Information supplied:
=======
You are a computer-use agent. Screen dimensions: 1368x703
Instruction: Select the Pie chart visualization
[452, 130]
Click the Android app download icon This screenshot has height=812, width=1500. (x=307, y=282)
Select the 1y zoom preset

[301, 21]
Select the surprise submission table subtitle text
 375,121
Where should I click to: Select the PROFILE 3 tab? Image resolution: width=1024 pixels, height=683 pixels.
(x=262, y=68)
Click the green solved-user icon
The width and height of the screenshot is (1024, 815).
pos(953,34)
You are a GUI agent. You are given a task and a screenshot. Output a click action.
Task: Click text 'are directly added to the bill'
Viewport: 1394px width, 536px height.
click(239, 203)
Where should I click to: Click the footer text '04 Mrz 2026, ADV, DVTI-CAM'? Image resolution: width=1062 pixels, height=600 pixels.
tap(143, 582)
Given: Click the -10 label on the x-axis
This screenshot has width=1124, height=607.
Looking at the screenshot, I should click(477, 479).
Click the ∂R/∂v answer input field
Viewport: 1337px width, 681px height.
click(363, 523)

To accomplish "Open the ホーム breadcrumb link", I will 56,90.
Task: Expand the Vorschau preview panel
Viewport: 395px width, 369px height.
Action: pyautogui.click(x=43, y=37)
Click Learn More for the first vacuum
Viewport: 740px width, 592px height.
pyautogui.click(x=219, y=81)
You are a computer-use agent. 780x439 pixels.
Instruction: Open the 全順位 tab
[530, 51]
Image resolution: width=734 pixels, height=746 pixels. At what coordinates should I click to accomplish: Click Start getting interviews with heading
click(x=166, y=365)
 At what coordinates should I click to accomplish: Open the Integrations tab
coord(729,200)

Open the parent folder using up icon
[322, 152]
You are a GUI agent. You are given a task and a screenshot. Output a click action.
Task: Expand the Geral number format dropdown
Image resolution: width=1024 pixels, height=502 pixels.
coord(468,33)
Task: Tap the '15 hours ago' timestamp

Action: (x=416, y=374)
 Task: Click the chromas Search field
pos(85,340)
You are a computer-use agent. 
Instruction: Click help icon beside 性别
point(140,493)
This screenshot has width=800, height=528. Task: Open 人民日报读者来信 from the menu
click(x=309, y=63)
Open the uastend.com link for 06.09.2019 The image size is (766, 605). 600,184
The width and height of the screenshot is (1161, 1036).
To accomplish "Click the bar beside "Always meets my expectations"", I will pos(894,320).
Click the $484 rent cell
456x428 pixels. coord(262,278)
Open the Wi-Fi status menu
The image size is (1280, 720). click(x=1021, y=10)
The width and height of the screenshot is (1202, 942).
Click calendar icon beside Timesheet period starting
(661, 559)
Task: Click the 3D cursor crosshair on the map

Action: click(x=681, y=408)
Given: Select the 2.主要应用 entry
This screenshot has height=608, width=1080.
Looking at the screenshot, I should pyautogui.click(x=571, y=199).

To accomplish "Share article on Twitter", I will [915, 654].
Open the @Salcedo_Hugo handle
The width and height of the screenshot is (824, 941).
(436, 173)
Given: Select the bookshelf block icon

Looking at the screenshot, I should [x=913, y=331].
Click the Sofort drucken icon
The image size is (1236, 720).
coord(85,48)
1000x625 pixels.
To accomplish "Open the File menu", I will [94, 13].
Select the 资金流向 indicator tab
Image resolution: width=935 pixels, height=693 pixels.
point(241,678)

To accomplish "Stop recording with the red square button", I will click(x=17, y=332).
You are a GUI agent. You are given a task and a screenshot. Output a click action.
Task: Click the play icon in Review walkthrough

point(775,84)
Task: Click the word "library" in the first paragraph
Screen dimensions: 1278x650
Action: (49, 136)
=======
Problem: Each record above has to be retyped exactly, with nothing left out.

Output of the task:
You are a computer-use agent. Screen dimensions: 1368x703
Instruction: Select the Pie chart visualization
[452, 130]
Click the Android app download icon This screenshot has height=812, width=1500. (x=307, y=282)
Select the 1y zoom preset

[301, 21]
Select the surprise submission table subtitle text
 375,121
Where should I click to: Select the PROFILE 3 tab? Image resolution: width=1024 pixels, height=683 pixels.
(x=262, y=68)
Click the green solved-user icon
The width and height of the screenshot is (1024, 815).
pos(953,34)
You are a GUI agent. You are given a task and a screenshot. Output a click action.
Task: Click text 'are directly added to the bill'
Viewport: 1394px width, 536px height.
click(239, 203)
Where should I click to: Click the footer text '04 Mrz 2026, ADV, DVTI-CAM'? Image resolution: width=1062 pixels, height=600 pixels.
tap(143, 582)
Given: Click the -10 label on the x-axis
This screenshot has width=1124, height=607.
Looking at the screenshot, I should click(477, 479).
Click the ∂R/∂v answer input field
Viewport: 1337px width, 681px height.
click(363, 523)

To accomplish "Open the ホーム breadcrumb link", I will 56,90.
Task: Expand the Vorschau preview panel
Viewport: 395px width, 369px height.
Action: pyautogui.click(x=43, y=37)
Click Learn More for the first vacuum
Viewport: 740px width, 592px height.
pyautogui.click(x=219, y=81)
You are a computer-use agent. 780x439 pixels.
Instruction: Open the 全順位 tab
[530, 51]
Image resolution: width=734 pixels, height=746 pixels. At what coordinates should I click to accomplish: Click Start getting interviews with heading
click(x=166, y=365)
 At what coordinates should I click to accomplish: Open the Integrations tab
coord(729,200)

Open the parent folder using up icon
[322, 152]
You are a GUI agent. You are given a task and a screenshot. Output a click action.
Task: Expand the Geral number format dropdown
Image resolution: width=1024 pixels, height=502 pixels.
coord(468,33)
Task: Tap the '15 hours ago' timestamp

Action: (x=416, y=374)
 Task: Click the chromas Search field
pos(85,340)
You are a computer-use agent. 
Instruction: Click help icon beside 性别
point(140,493)
This screenshot has width=800, height=528. Task: Open 人民日报读者来信 from the menu
click(x=309, y=63)
Open the uastend.com link for 06.09.2019 The image size is (766, 605). 600,184
The width and height of the screenshot is (1161, 1036).
To accomplish "Click the bar beside "Always meets my expectations"", I will pos(894,320).
Click the $484 rent cell
456x428 pixels. coord(262,278)
Open the Wi-Fi status menu
The image size is (1280, 720). click(x=1021, y=10)
The width and height of the screenshot is (1202, 942).
Click calendar icon beside Timesheet period starting
(661, 559)
Task: Click the 3D cursor crosshair on the map

Action: click(x=681, y=408)
Given: Select the 2.主要应用 entry
This screenshot has height=608, width=1080.
Looking at the screenshot, I should pyautogui.click(x=571, y=199).

To accomplish "Share article on Twitter", I will [915, 654].
Open the @Salcedo_Hugo handle
The width and height of the screenshot is (824, 941).
(436, 173)
Given: Select the bookshelf block icon

Looking at the screenshot, I should [x=913, y=331].
Click the Sofort drucken icon
The image size is (1236, 720).
coord(85,48)
1000x625 pixels.
To accomplish "Open the File menu", I will [94, 13].
Select the 资金流向 indicator tab
Image resolution: width=935 pixels, height=693 pixels.
point(241,678)

To accomplish "Stop recording with the red square button", I will click(x=17, y=332).
You are a GUI agent. You are given a task and a screenshot. Output a click action.
Task: Click the play icon in Review walkthrough

point(775,84)
Task: Click the word "library" in the first paragraph
Screen dimensions: 1278x650
Action: (49, 136)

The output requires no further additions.